Future Water Resource? Mars Ice Deposit Have as Much Water as Lake Superior, Says NASA
The Red Planet holds enough water to fill Lake Superior, the greatest of the Great Lakes, NASA's Mars Reconnaissance Orbiter has revealed.
Scientists examined Mars' Utopia Planitia region (which loosely translates to "plains of paradise") using the orbiter's ground-penetrating Shallow Radar (SHARAD) instrument, and found an ice deposit even bigger than the state of New Mexico in land area. Based on scans, the ice deposit ranges in thickness from about 260 feet (80 meters) to about 560 feet (170 meters), with a composition that's 50 to 85 percent water ice, mixed with dust or larger rocky particles.
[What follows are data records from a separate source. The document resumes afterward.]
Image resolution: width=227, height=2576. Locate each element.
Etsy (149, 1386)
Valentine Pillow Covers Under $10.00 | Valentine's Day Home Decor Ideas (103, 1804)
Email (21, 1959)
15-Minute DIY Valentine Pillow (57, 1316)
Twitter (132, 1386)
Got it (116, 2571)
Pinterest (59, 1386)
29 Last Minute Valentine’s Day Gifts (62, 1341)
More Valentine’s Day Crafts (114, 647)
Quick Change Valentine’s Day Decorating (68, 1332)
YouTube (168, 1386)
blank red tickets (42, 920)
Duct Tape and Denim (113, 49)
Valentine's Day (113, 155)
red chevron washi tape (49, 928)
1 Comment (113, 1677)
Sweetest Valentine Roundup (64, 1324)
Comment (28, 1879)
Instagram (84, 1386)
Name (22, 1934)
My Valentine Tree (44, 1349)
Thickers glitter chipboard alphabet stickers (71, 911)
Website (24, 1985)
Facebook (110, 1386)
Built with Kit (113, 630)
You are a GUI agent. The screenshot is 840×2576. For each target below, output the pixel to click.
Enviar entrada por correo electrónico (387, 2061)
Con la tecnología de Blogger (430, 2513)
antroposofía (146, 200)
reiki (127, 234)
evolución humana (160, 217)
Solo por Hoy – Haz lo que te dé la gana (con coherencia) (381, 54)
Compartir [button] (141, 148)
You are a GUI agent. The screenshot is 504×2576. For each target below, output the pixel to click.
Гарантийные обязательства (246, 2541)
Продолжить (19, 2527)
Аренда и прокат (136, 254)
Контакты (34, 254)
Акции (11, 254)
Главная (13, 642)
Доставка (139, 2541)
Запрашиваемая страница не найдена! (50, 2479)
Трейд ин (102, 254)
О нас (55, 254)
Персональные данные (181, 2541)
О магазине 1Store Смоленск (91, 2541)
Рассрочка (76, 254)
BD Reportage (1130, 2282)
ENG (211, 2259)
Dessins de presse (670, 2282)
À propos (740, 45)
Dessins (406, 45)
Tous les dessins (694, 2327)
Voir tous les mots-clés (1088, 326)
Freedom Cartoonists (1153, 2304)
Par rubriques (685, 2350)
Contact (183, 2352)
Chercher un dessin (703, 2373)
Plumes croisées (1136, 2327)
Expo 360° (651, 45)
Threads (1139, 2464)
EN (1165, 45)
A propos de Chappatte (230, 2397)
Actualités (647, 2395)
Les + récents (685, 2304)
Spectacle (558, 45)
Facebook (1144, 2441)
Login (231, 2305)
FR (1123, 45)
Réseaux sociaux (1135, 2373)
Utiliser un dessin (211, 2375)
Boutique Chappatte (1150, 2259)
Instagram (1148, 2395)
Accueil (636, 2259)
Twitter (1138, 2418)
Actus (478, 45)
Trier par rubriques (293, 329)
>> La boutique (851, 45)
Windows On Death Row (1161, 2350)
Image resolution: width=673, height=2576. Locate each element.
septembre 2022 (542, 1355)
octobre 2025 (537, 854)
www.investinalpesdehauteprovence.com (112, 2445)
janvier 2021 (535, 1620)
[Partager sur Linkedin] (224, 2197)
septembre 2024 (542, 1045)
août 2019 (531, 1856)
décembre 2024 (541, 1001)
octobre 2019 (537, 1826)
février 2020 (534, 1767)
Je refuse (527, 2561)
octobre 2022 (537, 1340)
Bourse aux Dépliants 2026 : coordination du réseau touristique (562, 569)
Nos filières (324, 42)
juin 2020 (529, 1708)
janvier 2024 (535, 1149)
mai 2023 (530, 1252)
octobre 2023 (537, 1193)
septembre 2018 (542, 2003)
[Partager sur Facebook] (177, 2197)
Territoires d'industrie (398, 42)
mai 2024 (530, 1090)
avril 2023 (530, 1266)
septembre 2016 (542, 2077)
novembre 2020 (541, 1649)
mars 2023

"This deposit probably formed as snowfall accumulating into an ice sheet mixed with dust during a period in Mars history when the planet's axis was more tilted than it is today," Cassie Stuurman of the Institute for Geophysics at the University of Texas, Austin and the lead author of a report in the journal Geophysical Research Letters said, writes Science Daily.
NASA further stated that right now Mars, with an axial tilt of 25 degrees, collects large amounts of water ice at the poles. In cycles lasting about 120,000 years, the tilt varies to nearly twice that much, heating the poles and driving ice to middle latitudes. Climate modeling and previous findings of buried, mid-latitude ice indicate that frozen water accumulates away from the poles during high-tilt periods.
As to possibilities of using Mars' ice deposit as a possible water resource in the future or as an evidence that life in the Red Planet is likely after all, the space agency made it clear that Utopian water is all frozen now. If there were a melted layer -- which would be significant for the possibility of life on Mars -- it would have been evident in the radar scans. However, some melting can't be ruled out during different climate conditions when the planet's axis was more tilted, an article published on the website of NASA's Jet Propulsion Laboratory reports.